Zeleni Jadar is an area some 20 kilometres south of Srebrenica in eastern Bosnia where at least seven clandestine gravesites were found, all of them secondary mass graves. The first one discovered, known as Zeleni Jadar 5, was found in 1998, yielded the remains of people killed during the Srebrenica genocide in July 1995.
The area remains unmarked – clandestine grave sites were scattered along both sides of the road, some of them deeper into a forest, some in fields, some close to the river that bears the same name as the area, Jadar.
Many of the body parts found in the graves in Zeleni Jadar matched remains found at the Glogova 1 and 2 gravesites. At all of the Zeleni Jadar graves – Zeleni Jadar 1A, 1B, 2, 3, 4, 5, and 6 – links with the Glogova 1 primary grave were established through the identification of body parts belonging to the same individuals found in both the Glogova 1 grave and one of the secondary graves.

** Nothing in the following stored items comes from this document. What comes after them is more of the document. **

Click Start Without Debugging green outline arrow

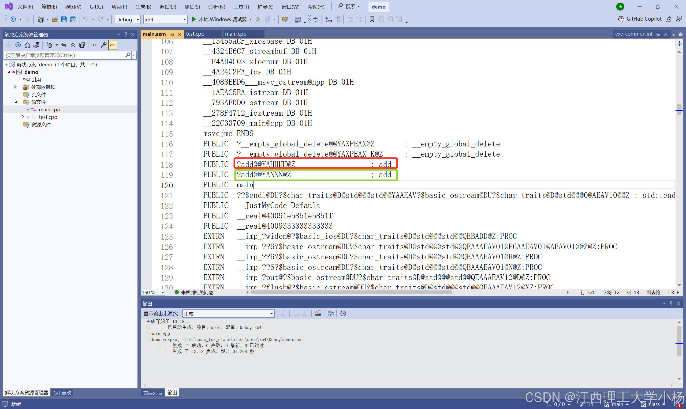[x=258, y=19]
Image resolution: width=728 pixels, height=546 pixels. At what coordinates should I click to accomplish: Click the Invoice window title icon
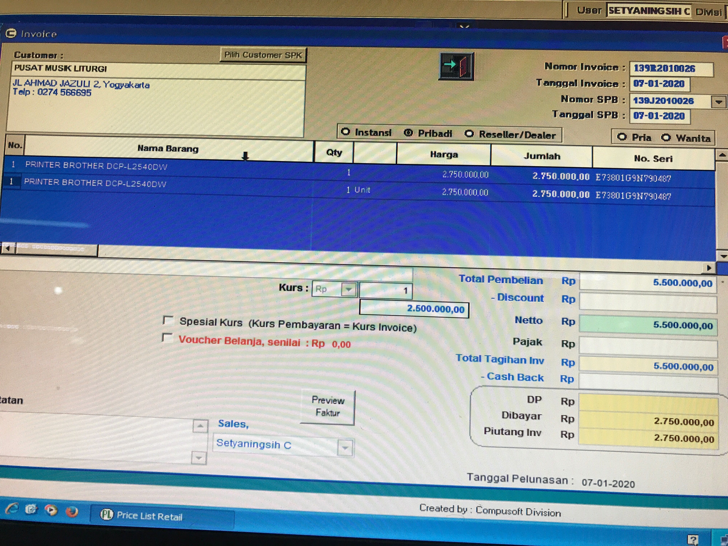(11, 33)
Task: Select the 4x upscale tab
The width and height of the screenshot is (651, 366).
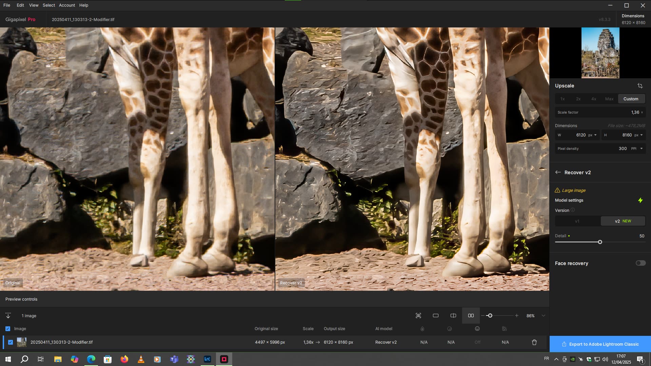Action: (594, 99)
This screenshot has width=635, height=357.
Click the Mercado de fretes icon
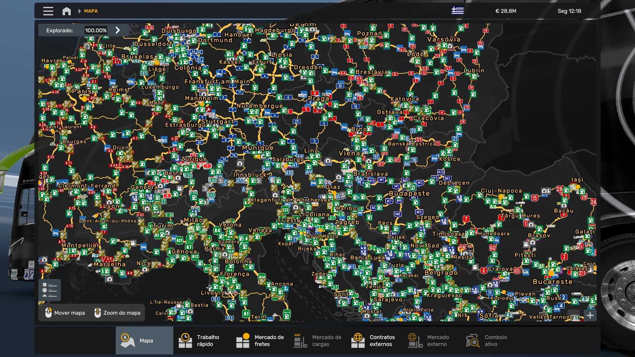click(x=243, y=340)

At the beginning of the excavation, forensic teams from the International Criminal Tribunal for the Former Yugoslavia, ICTY noted that most of the bodies found were incomplete, while clothing was present on most of the bodies and relatively few had personal possessions like watches, jewellery, smoking-related items and papers.
The age of the victims found ranged from eight to 65. One of the youngest victims found was a 14-year-old, Senad Beganovic, whose body parts were found in four mass graves including the Zeleni Jadar 5 site.
According to the ICTY forensic report, most of the victims had gunshot wounds, while a few had injuries from explosions and explosive devices.
At Zeleni Jadar, seven gravesites can be linked to executions at a warehouse at a farm in Kravica, close to the town of Bratunac. On July 13 and 14, 1995, Bosnian Serb forces killed 1,313 Bosniaks in Kravica.
Remains of the victims of a separate mass shooting in a hangar behind the Vuk Karadzic school in Bratunac, where 400 Bosniaks were detained on July 13, 1995, were also found at Zeleni Jadar.
So far, the ICTY and domestic courts in the Balkans have sentenced a total of 47 people to more than 700 years in prison, plus five life sentences, for Srebrenica crimes.